Por otro lado, los esfuerzos de TSMC y otras empresas por construir fábricas de chips fuera de Taiwán han sufrido retrasos. La apertura de su planta estadounidense de Arizona se ha retrasado un año por falta de personal especializado, mientras que una planta en Japón se está poniendo en marcha más rápidamente. La empresa abrirá su primera fábrica de chips, Japan Advanced Semiconductor Manufacturing (JASM), a finales de este año.
Además, Japón está invirtiendo mucho en su industria de semiconductores para competir con líderes regionales de fabricación de chips como TSMC. El gobierno destinó unos 13.000 millones de dólares a apoyar la industria de los semiconductores y la IA generativa. Sin embargo, la industria japonesa de chips lleva una década de retraso, y la atención sigue centrada en la planta de TSMC en Japón.
La apertura de la fábrica se produce en medio de las crecientes tensiones entre Estados Unidos y China sobre la fabricación e importación de chips. Algunos expertos advierten de que la "guerra de los chips" entre Estados Unidos y China podría frenar el crecimiento de la industria mundial de semiconductores. El Presidente de EE.UU., John Biden, habló recientemente por teléfono con el Presidente chino, Xi Jinping, para discutir varios asuntos y si las sanciones de EE.UU. contra China equivalían a una "disociación o desvinculación". También discutieron los avances en materia de IA. Esto se produjo pocos días antes de la primera cumbre trilateral entre el Presidente Joe Biden, el Primer Ministro japonés, Fumio Kishida, y el Presidente filipino, Ferdinand Marcos Jr. el 11 de abril en la Casa Blanca.

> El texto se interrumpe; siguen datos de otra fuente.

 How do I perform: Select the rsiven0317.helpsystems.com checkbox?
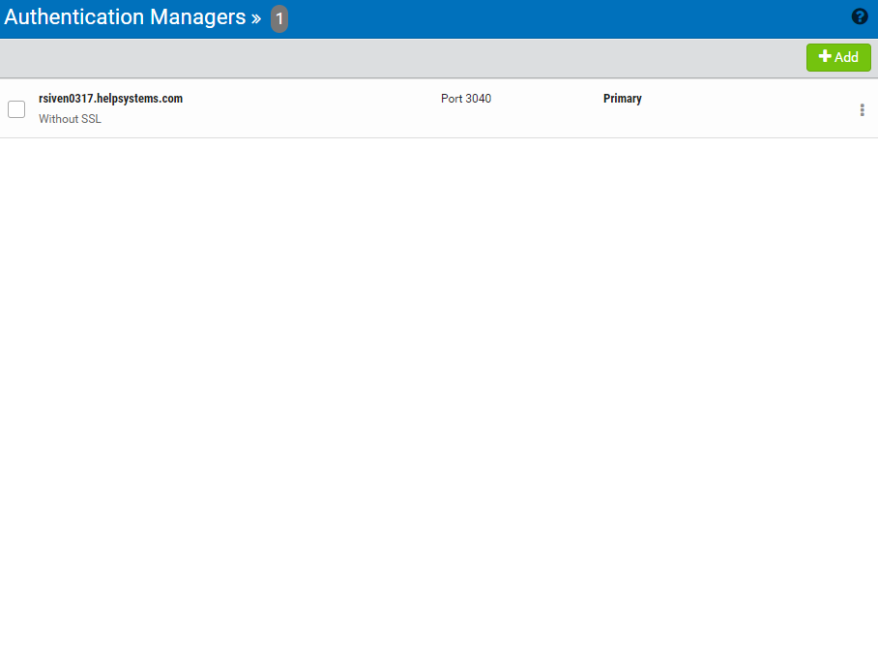tap(16, 109)
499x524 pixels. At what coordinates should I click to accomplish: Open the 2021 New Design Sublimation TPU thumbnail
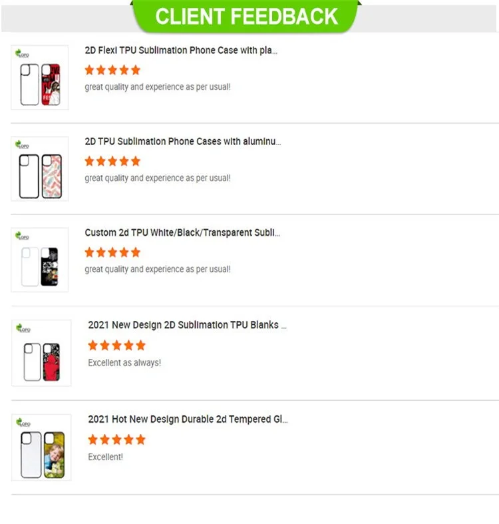pos(41,353)
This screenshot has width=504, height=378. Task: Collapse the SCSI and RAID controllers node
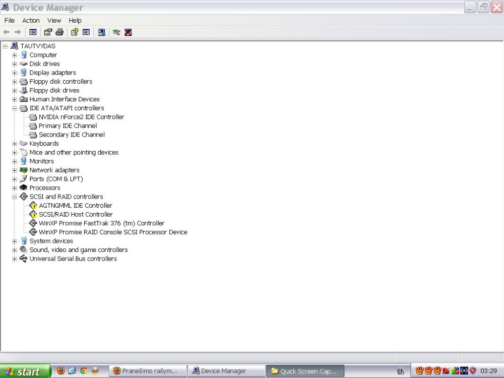[x=15, y=197]
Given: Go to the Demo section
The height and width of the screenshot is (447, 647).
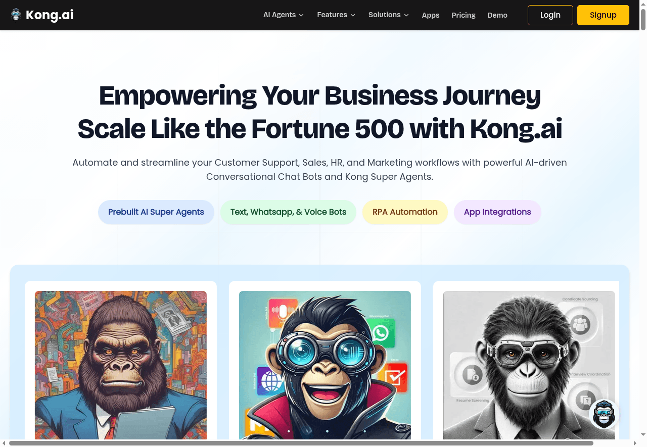Looking at the screenshot, I should pos(497,15).
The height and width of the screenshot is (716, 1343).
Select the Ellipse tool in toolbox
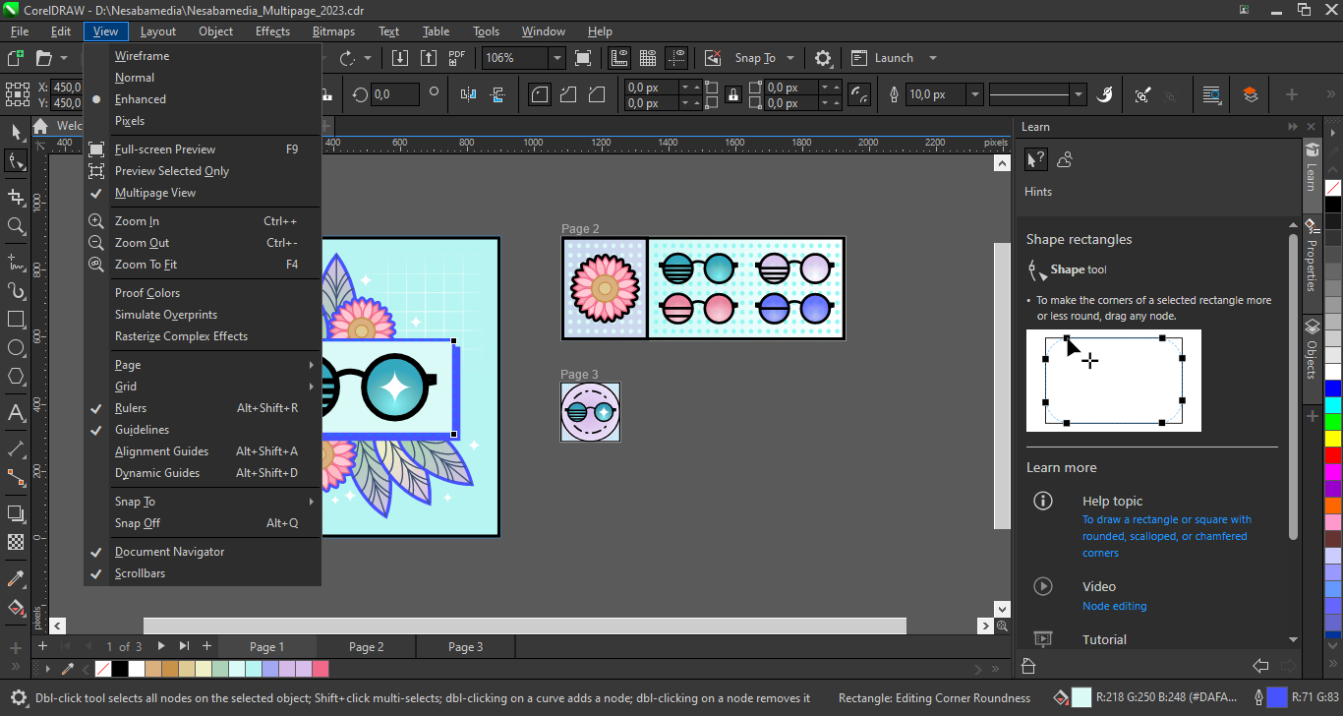pos(16,348)
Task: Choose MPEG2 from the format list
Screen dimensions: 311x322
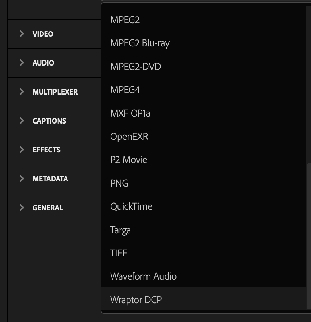Action: [204, 20]
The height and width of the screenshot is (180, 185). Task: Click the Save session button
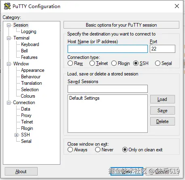tap(162, 111)
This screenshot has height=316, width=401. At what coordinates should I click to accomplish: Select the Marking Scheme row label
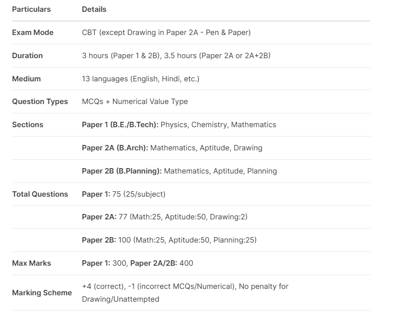[42, 293]
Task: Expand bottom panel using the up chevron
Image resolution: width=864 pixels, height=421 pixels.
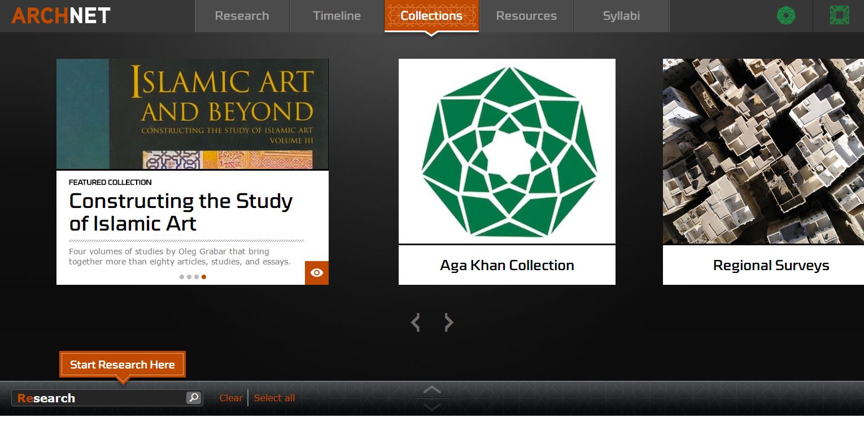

También son de interés las recientes conversaciones entre el fundador de Nvidia, Jensen Huang, y el fundador de TSMC, Morris Chang, sobre cómo aumentar la capacidad para satisfacer la demanda y escalar la capacidad de IA. Huang advirtió de que las restricciones estadounidenses a la exportación de chips de Nvidia podrían empujar a las empresas chinas a desarrollar sus propias alternativas de chips de IA. Con TSMC bajo presión, se plantea la cuestión política de si las relaciones entre EE.UU. y China se van a relajar o si la producción de TSMC por parte de EE.UU. va a aumentar. En última instancia, el auge de los chips de inteligencia artificial podría ayudar a la administración Biden a alcanzar su objetivo de atraer más fabricación de semiconductores y puestos de trabajo a Estados Unidos.
Conclusión
El reciente terremoto de Taiwán subraya la urgente necesidad de diversificación y aceleración de instalaciones de producción alternativas. Los gobiernos, en particular el de EE.UU., han tomado medidas para reforzar la fabricación nacional de chips, lo que podría conducir a una cadena de suministro más segura a largo plazo. Aunque la electrónica de consumo puede sufrir interrupciones a corto plazo y posibles subidas de precios, los países o empresas que sepan reaccionar con rapidez pueden sacar provecho del auge de la IA. El terremoto podría catalizar una innovación y una revisión de estrategias más rápidas, sobre todo con las actuales tensiones entre Estados Unidos y China y el auge de la IA.